> **Directive a**: Output the records from the line containing "The height and" up to and including the line containing "I will coord(722,414)." as a two-column CSV with the columns request and answer. Give one row per request, with its text and its answer each in a single quoted field and line breaks replaced by spaces.
--- start Document segment ---
FWC issues first contested Single Interest Employer Authorisation - What does the future hold when forcing friendship at the bargaining table?
Understanding the Fair Work Commission's SIEA Decision
The Fair Work Commission (FWC) has recently handed down a landmark decision, the first significant contested Single Interest Employer Authorisation (SIEA) under section 248 of the Fair Work Act 2009 (Cth). This decision is pivotal as it initiates a process of multi-employer bargaining under the FW Act, offering a practical illustration of the "Same Job Same Pay" reforms. The Full Bench's decision marks a strategic victory for the Australian Professional Engineers, Scientists and Managers Association (APESMA), aiming to expand enterprise agreement coverage within the coal mining sector to include senior staff traditionally engaged through individual contracts.
--- end Document segment ---
--- start Data lines ---
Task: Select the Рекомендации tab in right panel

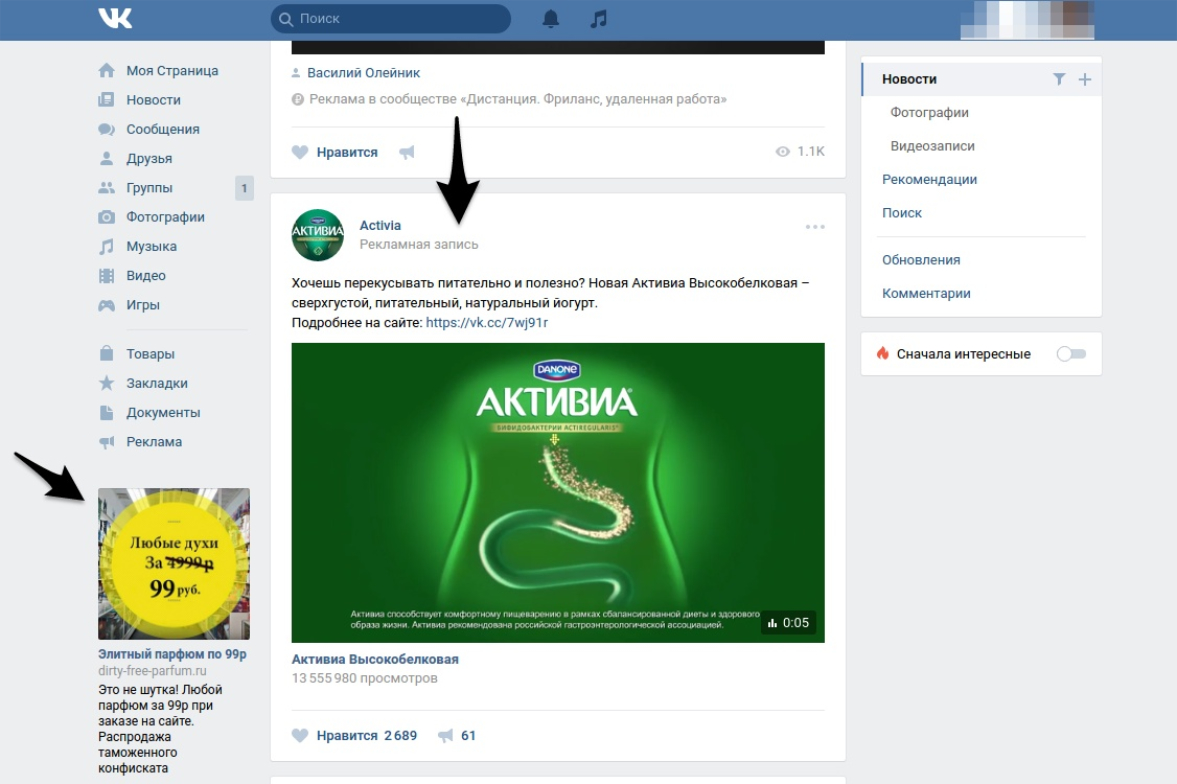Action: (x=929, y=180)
--- end Data lines ---
--- start Data lines ---
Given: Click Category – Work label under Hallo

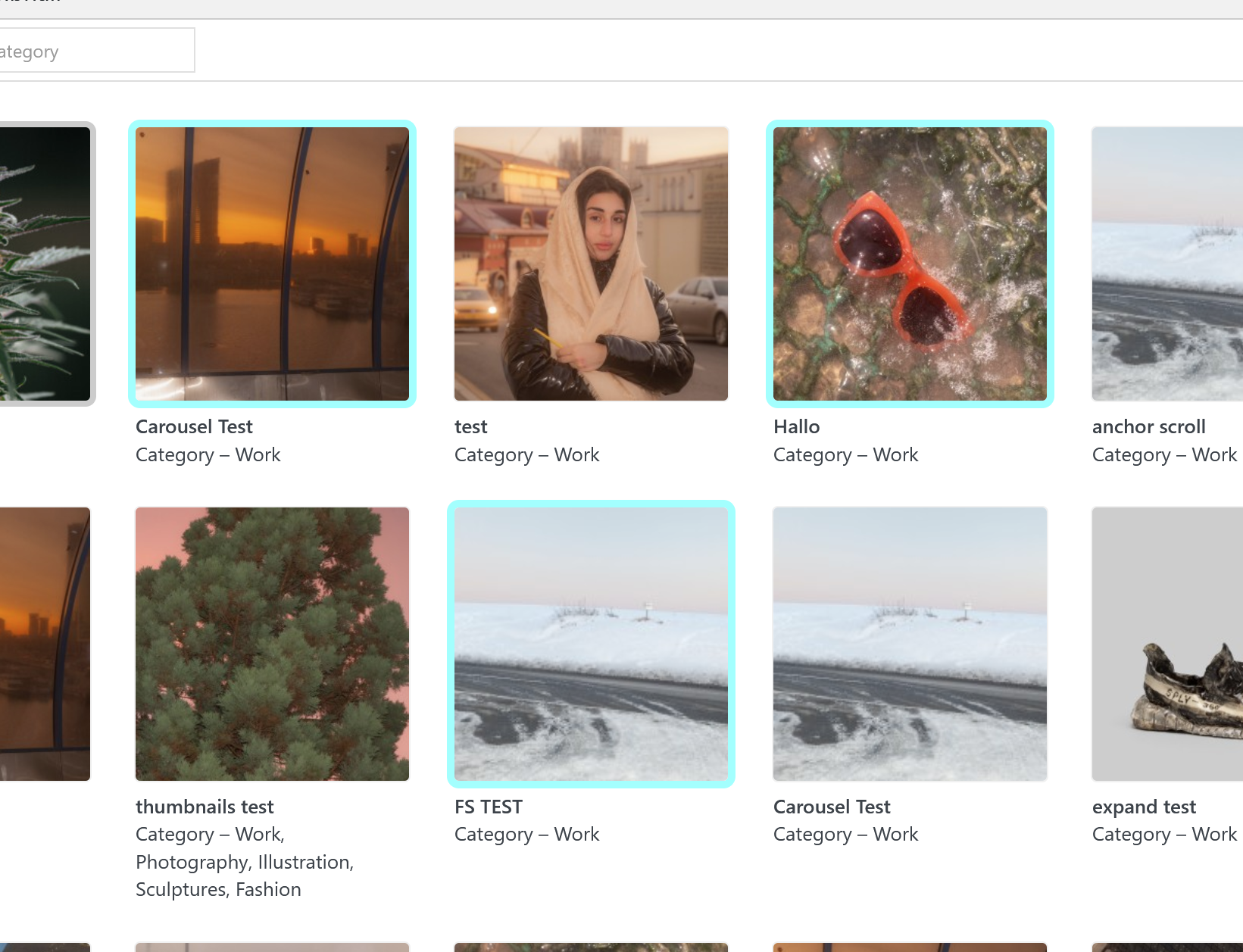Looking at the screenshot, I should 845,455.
--- end Data lines ---
--- start Data lines ---
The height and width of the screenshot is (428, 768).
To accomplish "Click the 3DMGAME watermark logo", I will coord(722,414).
--- end Data lines ---
> **Directive b**: Reproduce verbatim the passage of the article on the Fair Work Commission decision from "FWC issues first" up to and including "through individual contracts.".

> **Exercise result a**:
request,answer
"The height and width of the screenshot is (428, 768). To accomplish ""Click the 3DMGAME watermark logo"",","I will coord(722,414)."

> **Exercise result b**:
FWC issues first contested Single Interest Employer Authorisation - What does the future hold when forcing friendship at the bargaining table?
Understanding the Fair Work Commission's SIEA Decision
The Fair Work Commission (FWC) has recently handed down a landmark decision, the first significant contested Single Interest Employer Authorisation (SIEA) under section 248 of the Fair Work Act 2009 (Cth). This decision is pivotal as it initiates a process of multi-employer bargaining under the FW Act, offering a practical illustration of the "Same Job Same Pay" reforms. The Full Bench's decision marks a strategic victory for the Australian Professional Engineers, Scientists and Managers Association (APESMA), aiming to expand enterprise agreement coverage within the coal mining sector to include senior staff traditionally engaged through individual contracts.